■ **READING PASSAGE**
═══

Donald Trump Jr.’s disingenuous claim that he didn’t intend to suggest CNN’s Anderson Cooper of faking a flood photo continued to stoke Cooper’s colleagues, even as “Donny Junior” doubled and tripled down on his denials.

“Jake, it’s laughable to watch you try to claim the moral high ground when the premise of Anderson’s attack on me was false (as usual),” Trump Jr. tweeted this afternoon. “I never said it was Florence. Meanwhile several of CNN’s biggest ‘bombshell’ lies about me and my father remain uncorrected. Why is that?”

Earlier today, CNN’s Jake Tapper had tweeted, “It would show a lot of character if those who put out the dishonest meme about Anderson’s hurricane coverage watched this, corrected the record, deleted their false memes, and apologized. Of course one has to have character before one can show it, I suppose.”

On Sunday, Trump Jr. retweeted a meme of Cooper standing in waist-deep floodwaters, writing “It’s a shame that CNN’s ratings are down 41%. What’s worse is there’s a simple solution that they refuse to accept. Stop Lying to try to make @realDonaldTrump look bad.” The meme was making the Twitter rounds in an apparent attempt to suggest Cooper was kneeling in the water to make it look deeper.

And while it’s true that Trump Jr. didn’t say that the photo was taking during CNN’s coverage of Hurricane Florence – it’s a 10-year-old photo of Hurricane Ike – the implication was, well, an implication.

Trump Jr.’s tweet was followed by a similar one from former Trump official Gavin Smith (“Absolutely disgraceful,” he tweeted), and on Monday, as the death toll in North Caroline rose, HUD official Lynne Patton (Trump Jr.’s former wedding planner) took time from her day to share an Instagram meme of Cooper about to be devoured by shark. “You know it’s sad when even the WEATHER is #FakeNews,” Patton wrote, right around the time that an infant had been reported drowned in the flooding.

Lynne Patton, a top official with the Department of Housing and Urban Development and a longtime Trump family employee, shared the meme on her Instagram account over the weekend. She added the caption, “You know it’s sad when even the WEATHER is #FakeNews.”

═══

[Dataset items]
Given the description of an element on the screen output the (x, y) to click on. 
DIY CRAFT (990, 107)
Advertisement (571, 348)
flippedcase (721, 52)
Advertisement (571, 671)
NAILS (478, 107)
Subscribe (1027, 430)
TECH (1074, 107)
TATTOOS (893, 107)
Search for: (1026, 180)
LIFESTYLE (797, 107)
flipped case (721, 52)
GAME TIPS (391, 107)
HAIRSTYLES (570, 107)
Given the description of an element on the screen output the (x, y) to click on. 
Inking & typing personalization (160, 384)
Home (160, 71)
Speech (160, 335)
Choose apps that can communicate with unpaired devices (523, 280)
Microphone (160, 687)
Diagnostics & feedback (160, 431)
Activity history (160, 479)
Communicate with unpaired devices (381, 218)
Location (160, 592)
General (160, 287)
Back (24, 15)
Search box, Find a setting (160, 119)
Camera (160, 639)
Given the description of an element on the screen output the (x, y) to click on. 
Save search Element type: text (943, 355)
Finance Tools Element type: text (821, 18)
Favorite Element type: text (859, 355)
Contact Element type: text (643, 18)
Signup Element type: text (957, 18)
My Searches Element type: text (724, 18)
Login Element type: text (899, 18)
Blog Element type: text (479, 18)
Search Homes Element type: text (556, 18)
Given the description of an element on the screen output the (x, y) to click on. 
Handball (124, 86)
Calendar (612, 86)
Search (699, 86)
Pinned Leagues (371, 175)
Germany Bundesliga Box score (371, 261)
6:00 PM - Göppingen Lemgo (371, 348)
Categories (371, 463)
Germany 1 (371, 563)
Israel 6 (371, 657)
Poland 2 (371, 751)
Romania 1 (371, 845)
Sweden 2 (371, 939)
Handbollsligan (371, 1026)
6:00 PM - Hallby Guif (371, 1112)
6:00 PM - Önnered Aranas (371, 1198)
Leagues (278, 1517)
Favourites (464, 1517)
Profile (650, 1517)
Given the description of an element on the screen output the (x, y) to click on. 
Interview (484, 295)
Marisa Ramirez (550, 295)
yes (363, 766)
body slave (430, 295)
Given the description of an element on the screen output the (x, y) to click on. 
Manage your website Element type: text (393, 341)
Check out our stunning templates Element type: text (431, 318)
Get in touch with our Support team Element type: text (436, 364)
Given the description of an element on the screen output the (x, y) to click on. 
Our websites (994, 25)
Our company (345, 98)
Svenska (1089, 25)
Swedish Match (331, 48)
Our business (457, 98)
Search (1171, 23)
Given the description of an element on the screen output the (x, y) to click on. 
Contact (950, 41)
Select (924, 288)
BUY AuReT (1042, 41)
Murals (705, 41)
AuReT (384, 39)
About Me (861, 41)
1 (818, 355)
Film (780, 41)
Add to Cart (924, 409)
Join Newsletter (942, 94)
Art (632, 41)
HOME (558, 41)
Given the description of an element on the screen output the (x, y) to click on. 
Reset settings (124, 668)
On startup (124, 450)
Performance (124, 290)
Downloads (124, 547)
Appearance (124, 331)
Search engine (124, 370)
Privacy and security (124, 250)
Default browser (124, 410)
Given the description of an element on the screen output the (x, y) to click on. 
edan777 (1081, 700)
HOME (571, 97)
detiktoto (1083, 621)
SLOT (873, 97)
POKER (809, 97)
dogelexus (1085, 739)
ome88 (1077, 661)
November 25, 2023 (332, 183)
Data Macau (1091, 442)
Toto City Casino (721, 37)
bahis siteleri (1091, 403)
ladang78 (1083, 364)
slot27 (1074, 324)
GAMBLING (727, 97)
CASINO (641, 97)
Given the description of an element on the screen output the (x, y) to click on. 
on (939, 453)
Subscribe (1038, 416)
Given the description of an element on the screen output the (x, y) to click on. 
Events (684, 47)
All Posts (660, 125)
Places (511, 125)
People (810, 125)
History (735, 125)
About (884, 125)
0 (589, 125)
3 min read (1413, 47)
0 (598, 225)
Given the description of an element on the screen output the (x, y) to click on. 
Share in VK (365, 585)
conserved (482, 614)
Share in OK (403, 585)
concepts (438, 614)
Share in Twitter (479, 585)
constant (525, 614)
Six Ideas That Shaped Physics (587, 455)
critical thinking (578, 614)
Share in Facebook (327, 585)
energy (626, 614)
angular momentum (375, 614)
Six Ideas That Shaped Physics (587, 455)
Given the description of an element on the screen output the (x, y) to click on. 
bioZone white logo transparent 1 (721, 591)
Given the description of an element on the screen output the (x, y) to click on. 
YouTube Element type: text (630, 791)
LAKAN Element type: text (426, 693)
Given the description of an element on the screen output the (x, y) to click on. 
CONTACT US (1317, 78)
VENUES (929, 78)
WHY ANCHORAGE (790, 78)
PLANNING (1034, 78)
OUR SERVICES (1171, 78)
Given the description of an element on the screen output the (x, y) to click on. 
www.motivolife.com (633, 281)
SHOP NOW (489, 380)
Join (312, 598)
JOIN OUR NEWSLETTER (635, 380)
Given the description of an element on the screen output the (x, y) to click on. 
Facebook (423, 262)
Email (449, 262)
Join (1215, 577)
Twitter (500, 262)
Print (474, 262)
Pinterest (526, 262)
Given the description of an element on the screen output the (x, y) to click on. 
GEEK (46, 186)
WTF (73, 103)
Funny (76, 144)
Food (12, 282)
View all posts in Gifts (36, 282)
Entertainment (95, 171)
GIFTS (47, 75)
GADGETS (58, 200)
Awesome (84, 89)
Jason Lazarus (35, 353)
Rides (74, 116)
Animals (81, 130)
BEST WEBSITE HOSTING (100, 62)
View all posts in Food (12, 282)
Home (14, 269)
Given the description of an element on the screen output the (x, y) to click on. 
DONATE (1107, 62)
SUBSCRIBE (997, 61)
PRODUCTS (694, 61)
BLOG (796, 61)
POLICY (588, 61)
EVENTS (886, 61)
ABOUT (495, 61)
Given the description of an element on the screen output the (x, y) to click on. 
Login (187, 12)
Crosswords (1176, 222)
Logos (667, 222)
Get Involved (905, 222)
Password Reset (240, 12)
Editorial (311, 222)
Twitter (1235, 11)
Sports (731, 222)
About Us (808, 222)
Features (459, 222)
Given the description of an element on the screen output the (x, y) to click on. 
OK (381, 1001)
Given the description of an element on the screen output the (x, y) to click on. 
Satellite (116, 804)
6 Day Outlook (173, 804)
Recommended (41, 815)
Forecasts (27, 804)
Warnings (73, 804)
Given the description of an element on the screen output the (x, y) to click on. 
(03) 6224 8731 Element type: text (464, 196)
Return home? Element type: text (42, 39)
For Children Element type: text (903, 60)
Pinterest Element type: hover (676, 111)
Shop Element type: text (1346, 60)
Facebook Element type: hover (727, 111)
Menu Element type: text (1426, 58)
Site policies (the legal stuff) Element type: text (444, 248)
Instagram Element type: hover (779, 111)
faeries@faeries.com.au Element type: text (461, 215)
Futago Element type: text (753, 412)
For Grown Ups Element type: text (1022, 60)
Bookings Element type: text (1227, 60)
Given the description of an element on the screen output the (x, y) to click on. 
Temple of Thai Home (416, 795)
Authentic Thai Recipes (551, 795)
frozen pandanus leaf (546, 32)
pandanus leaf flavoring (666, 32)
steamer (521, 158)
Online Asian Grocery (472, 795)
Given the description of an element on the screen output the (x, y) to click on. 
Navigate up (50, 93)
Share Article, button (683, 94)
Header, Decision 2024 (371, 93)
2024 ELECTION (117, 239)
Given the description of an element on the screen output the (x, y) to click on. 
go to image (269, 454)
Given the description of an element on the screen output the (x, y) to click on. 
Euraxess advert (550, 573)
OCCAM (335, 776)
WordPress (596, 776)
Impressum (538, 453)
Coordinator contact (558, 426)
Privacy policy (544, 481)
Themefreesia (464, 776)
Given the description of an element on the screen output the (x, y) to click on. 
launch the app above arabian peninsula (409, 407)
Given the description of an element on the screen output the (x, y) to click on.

═══

■ **WORK REQUIRED**
Copy the part of the article from "And while it’s" up to and including "in the flooding.", changing "wedding planner" to "event planner". The rows are separate material and have nothing to do with the article.

■ **WRITTEN REPLY**
And while it’s true that Trump Jr. didn’t say that the photo was taking during CNN’s coverage of Hurricane Florence – it’s a 10-year-old photo of Hurricane Ike – the implication was, well, an implication.

Trump Jr.’s tweet was followed by a similar one from former Trump official Gavin Smith (“Absolutely disgraceful,” he tweeted), and on Monday, as the death toll in North Caroline rose, HUD official Lynne Patton (Trump Jr.’s former event planner) took time from her day to share an Instagram meme of Cooper about to be devoured by shark. “You know it’s sad when even the WEATHER is #FakeNews,” Patton wrote, right around the time that an infant had been reported drowned in the flooding.